HSTS enabled by default

Description:

The NGINX page config states that an HSTS header should be sent even when a self-signed certificate is present. This blocks the usage of the newly installed Jitsi instance until a Let’s Encrypt certificate (or any other valid certificate) is deployed.

Steps to reproduce:

1. Install Jitsi as described in the official quick start documentation (https://jitsi.github.io/handbook/docs/devops-guide/devops-guide-quickstart)
2. Try opening your servers Jitsi URL without installing a Let’s Encrypt certificate prior to accessing the URL.

Expected behavior:

If a self-signed certificate is present on the host the HSTS header should not be sent since it will prevent access to the page with most browsers otherwise. Jitsi should be able to run with a self-signed certificate by default.

Actual behavior:

The HSTS header is set no matter what type of certificate is used.

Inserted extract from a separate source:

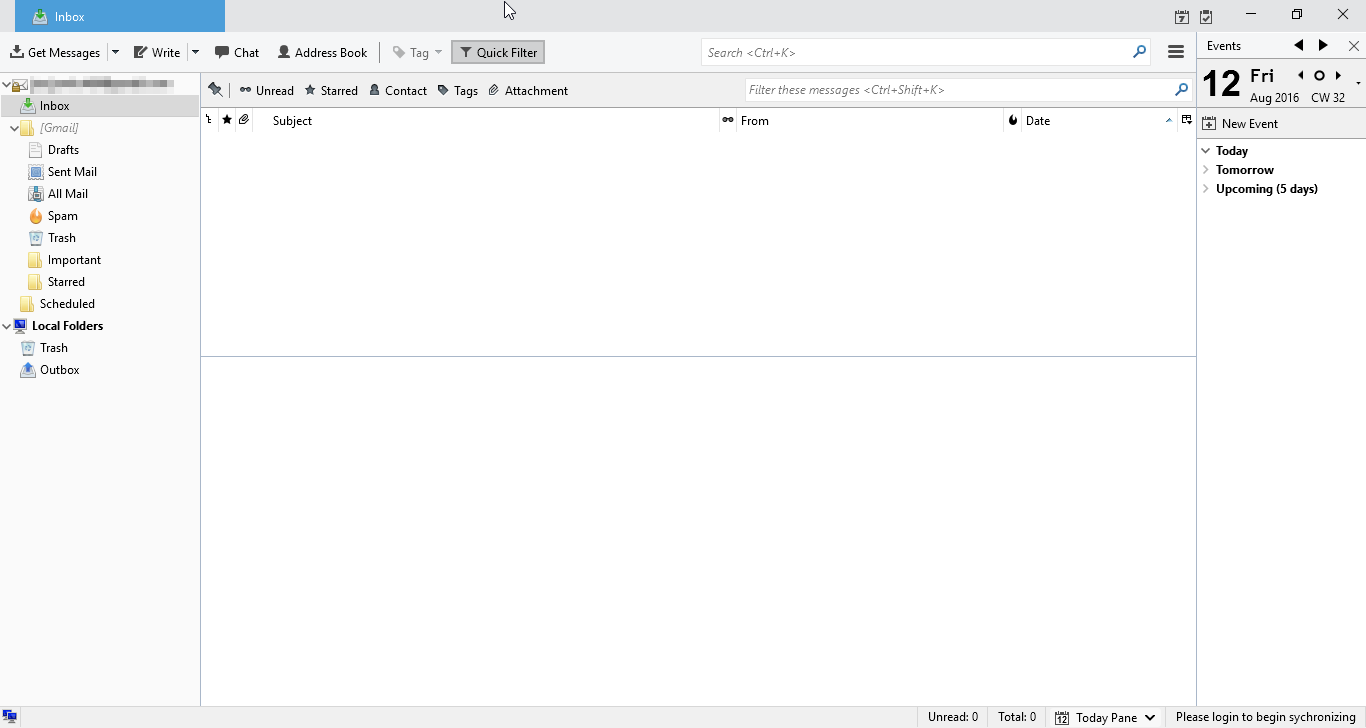The height and width of the screenshot is (728, 1366).
Task: Open the Calendar tab icon
Action: pyautogui.click(x=1181, y=16)
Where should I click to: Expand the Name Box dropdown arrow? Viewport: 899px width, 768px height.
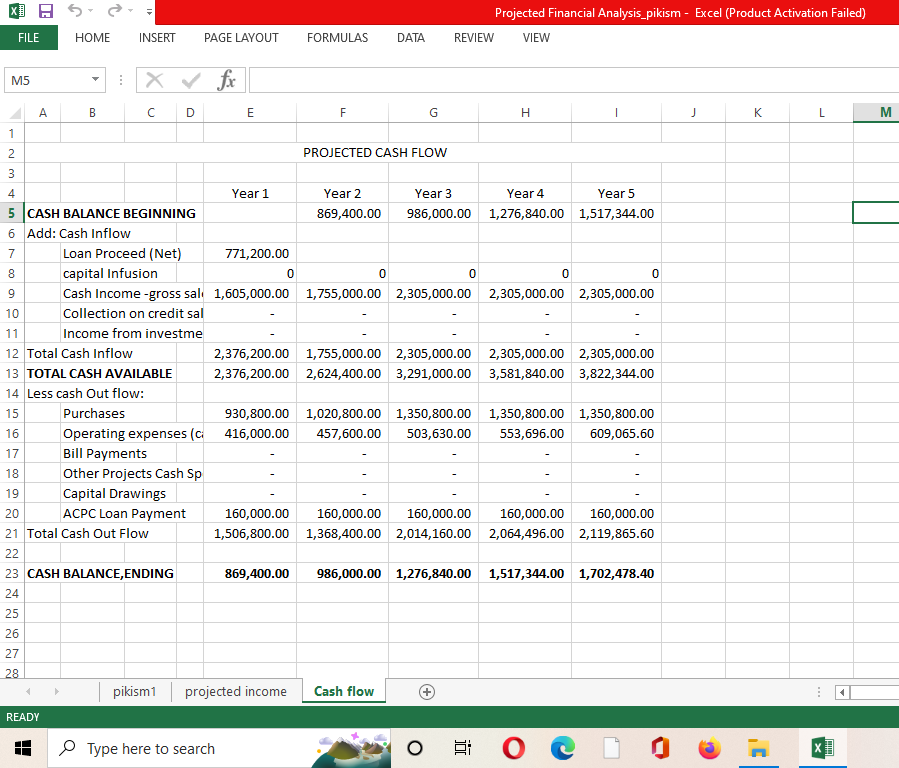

This is due to the line add_header Strict-Transport-Security "max-age=63072000" always; within the file /etc/nginx/sites-available/<domain>.conf

Server information:

• Jitsi Meet version: jitsi-meet:all/stable 2.0.5142-1
• Operating System: Distributor ID: Debian Description: Debian GNU/Linux 10 (buster) Release: 10 Codename: buster

Client information:

• Browser / app version: Google Chrome Version 87.0.4280.141 (Offizieller Build) (64-Bit)
• Operating System: Microsoft Windows Version 1909 (OS Build 18363.1256)

Additional information:

FYI: I seared the template file within all repos this organization has but couldn’t find one. I’ll leave that up to you.